Scegliere il proprio karma appropriato, secondo il Buddismo di Nichiren, significa affrontare una sfida e vincere per incoraggiare altre persone in una battaglia simile. Questa della paura è una delle tue tante sfide, come quando a inizio carriera non riuscivi a superare i provini. A questo proposito, da aspirante attrice bocciata all’Accademia d´Arte Drammatica a protagonista di un bel documentario (Tutte le storie di Piera di Peter Marcias) sulla tua parabola d’artista che abbraccia le generazioni, che cosa consiglieresti ai giovani e al loro desiderio di realizzazione?
Ai giovani direi che se vogliono riuscire in qualcosa devono fare gli allenamenti. Io credo all’ossessione di una passione. Bisogna avere un pensiero fisso su ciò che si desidera, sia un record sportivo o una carriera artistica. Quando si vuol realizzare qualcosa non c’è tutto questo tempo, perché bisogna tener conto che nella vita ci sono anche gli avversari. All’inizio per dieci anni come attrice non mi ha scelto nessuno. Ma non ho mai mollato perché pensavo di avere talento. Nonostante i problemi familiari tutti i giorni facevo qualcosa per estrarre queste mie capacità da me stessa. Gli ho creduto a questo mio talento e di conseguenza mi sono battuta per lui anche contro tutte le critiche. I premi degli ultimi tempi in realtà premiano la mia grande ossessione.

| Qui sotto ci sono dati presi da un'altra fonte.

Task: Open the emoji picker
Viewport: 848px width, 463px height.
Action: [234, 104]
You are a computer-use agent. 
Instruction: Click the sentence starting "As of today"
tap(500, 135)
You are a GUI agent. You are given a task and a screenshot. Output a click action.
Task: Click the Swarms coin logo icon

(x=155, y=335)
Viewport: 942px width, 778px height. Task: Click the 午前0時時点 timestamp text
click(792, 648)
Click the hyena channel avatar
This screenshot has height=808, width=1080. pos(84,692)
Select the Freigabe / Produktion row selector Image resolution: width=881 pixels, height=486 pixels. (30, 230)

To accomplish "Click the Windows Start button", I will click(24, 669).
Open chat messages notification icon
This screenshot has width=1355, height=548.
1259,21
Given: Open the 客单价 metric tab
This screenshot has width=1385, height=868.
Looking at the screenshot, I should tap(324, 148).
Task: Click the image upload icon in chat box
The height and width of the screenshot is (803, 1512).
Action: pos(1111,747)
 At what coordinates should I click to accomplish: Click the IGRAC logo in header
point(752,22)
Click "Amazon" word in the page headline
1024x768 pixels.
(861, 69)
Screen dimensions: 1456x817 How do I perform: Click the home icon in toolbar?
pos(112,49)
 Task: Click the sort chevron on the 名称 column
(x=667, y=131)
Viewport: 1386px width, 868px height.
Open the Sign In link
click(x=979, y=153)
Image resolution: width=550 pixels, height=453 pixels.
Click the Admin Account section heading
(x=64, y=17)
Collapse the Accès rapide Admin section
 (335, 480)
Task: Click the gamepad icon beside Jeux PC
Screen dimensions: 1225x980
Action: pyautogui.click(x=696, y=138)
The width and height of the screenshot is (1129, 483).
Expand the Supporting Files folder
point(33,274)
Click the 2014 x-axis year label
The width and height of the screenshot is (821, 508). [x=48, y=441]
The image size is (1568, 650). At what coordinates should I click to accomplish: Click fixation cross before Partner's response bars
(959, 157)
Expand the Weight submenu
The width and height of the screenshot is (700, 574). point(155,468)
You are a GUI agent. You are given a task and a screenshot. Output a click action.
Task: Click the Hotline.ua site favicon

Nell’Enciclopedia Treccani alla voce “Degli Esposti, Piera” si legge: «Attrice italiana (n. Bologna 1939). Dotata di forte personalità e di una sensibilità esasperata, all’origine di uno stile interpretativo viscerale…». L’ultimo premio, per il teatro, risale al dicembre scorso, nell’ambito della 44ma Giornata d’Europa, in Campidoglio a Roma. Il 26 gennaio 2015 la presentazione, al Piccolo Teatro di Milano, dell’ultimo libro che parla di lei (Bravo lo stesso! Il teatro di Piera Degli Esposti di Manuel Giliberti, Lombardi editore). E in mezzo più di cinquant’anni di passione e recitazione. Respinta (forse per via del suo modo “aeroplanistico” di muoversi) dall’Accademia d’Arte Drammatica, alla fine degli anni Sessanta esordisce a Roma con il Teatro dei 101, diretto da Antonio Calenda, per poi recitare in Antonio e Cleopatra al Teatro Stabile dell’Aquila e allo Stabile di Firenze. È del 1979 lo spettacolo teatrale che fa conoscere il suo grande talento interpretativo, con il monologo Molly cara, tratto dall’Ulisse di Joyce per la regia di Ida Bassignano. In camerino Eduardo De Filippo la definì «o’ verbo nuovo». Il 1967 segna l’inizio della sua lunga carriera cinematografica. Primo film: Trio diretto da Gianfranco Mingozzi. Seguiranno Questi fantasmi di Renato Castellani, Medea di Pier Paolo Pasolini e Sotto il segno dello scorpione dei fratelli Taviani. A teatro lavora con registi del calibro di Scaparro, Guicciardini, Sequi e Castri conquistando consensi con Madre Coraggio, Prometeo e lo Stabat Mater. Nel 1986 interpreta Teresa in La coda del diavolo dell’esordiente Giorgio Treves e conquista il Nastro d’Argento. Lina Wertmuller la dirige in Scherzo del destino in agguato dietro l’angolo come un brigante di strada (1983), Il decimo clandestino (1989) e Metalmeccanico e parrucchiera in un turbine di sesso e di politica (1996). Miglior attrice non protagonista: nel 2003 con L’ora di religione di Marco Bellocchio e nel 2009 con Il Divo di Paolo Sorrentino. Nel 2010 è diretta da Veronesi in Genitori e figli: agitare bene prima dell’uso e lavora nella fiction Rai Tutti pazzi per amore.
La sua più recente interpretazione è nel film
Cloro, opera prima di Lamberto Sanfelice, presentato in anteprima mondiale al Sundace Film Festival, e selezionato per la sessantacinquesima edizione della Berlinale (dal 5 al 15 febbraio 2015).